Charmed, the WB’s attempt to bottle the lightning that was Buffy and sell it to grown-ups by dressing Alyssa Milano in outfits that were wildly inappropriate for work at a newspaper, has long been one of my guilty pleasures. In recent months, I’ve joked that it’s one of the few pieces of pop culture that I can watch at home and for pleasure because it’s so feather-light that there’s no risk that I’ll accidentally slip into analyzing it. No more. After Sunday’s True Blood finale, I realized something: we’ve reached a point where Charmed is actually a better show than True Blood. Here’s why:
Gaining power changes people’s lives.
One of the things that bothered me most about this season of True Blood was what happened to Lafayette and Tara when we and they learned they had magical abilities: pretty much nothing. Okay, sure, Lafayette got himself possessed multiple times and killed his boyfriend, and Tara was slightly less passive than usual and was rewarded for it with a shotgun to the head. But what did it mean for their, and our, understanding of themselves? Not a damn thing. There’s an interesting story to be told about the gay black man in a rural community who tells himself his whole life that he’s special and then finds out he actually *is*. There’s another story to be told about a woman who has been routinely disempowered and finds the strength to build a different life. Hell, there’s even a story to be told about someone like Marnie, who found safety from a world that judged her in a quirky magical enclave and decided she wanted to make everyone who ever mocked her burn. But True Blood didn’t tell any of those stories, throwing out Marnie’s motivations in single lines, condemning Tara and Lafayette to the usual messed-up relationships black people are doomed to on this show. Magic can serve plot by serving characterization. I’d rather see Lafayette grow as a character than some silly special effects that bring Gran and Rene back from the dead. And not only did Sookie’s shiny new powers appear out of nowhere, they appeared to have precisely no effect on her whatsoever.

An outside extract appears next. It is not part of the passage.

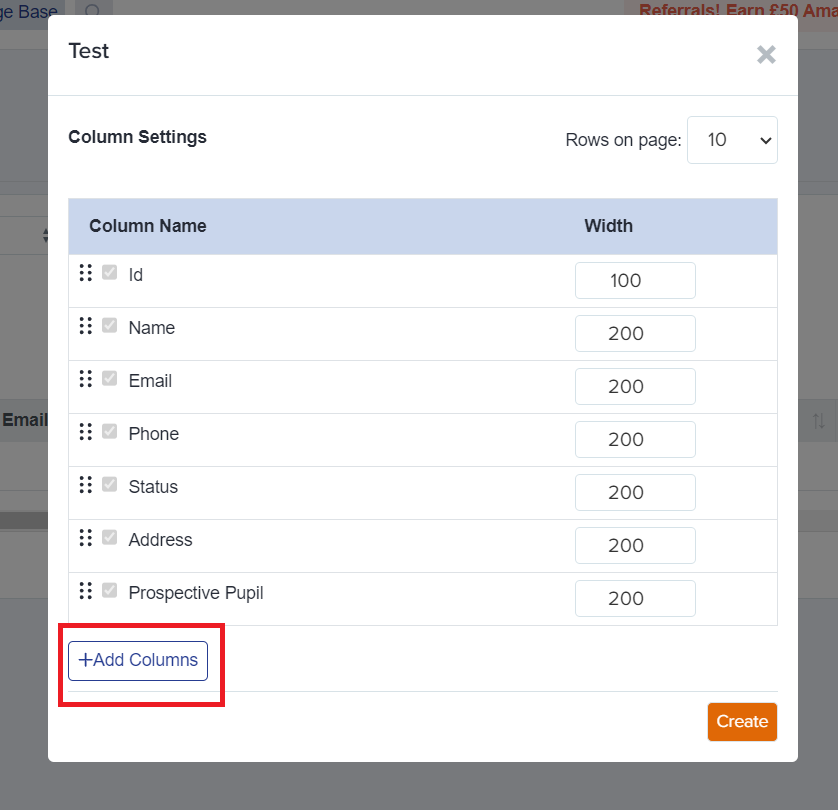Open the Rows on page dropdown

pyautogui.click(x=732, y=140)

Charmed always got this. When Piper got the power to blow things up, it unnerved her, and she had to learn to embrace it. Cole and Richard both struggled against their powers — and then reclaimed them to ill effects — to keep their relationships going. Paige struggled against her whitelighter abilities before accepting them, and the responsibilities that came with them. Having power changes your self-image, the way you interact with other people, your sense of obligation and where you fit in the universe. Charmed has always understood that, even if its three sisters were never as isolated as Buffy — the show wasn’t afraid to sit with the Charmed Ones as they figured things out.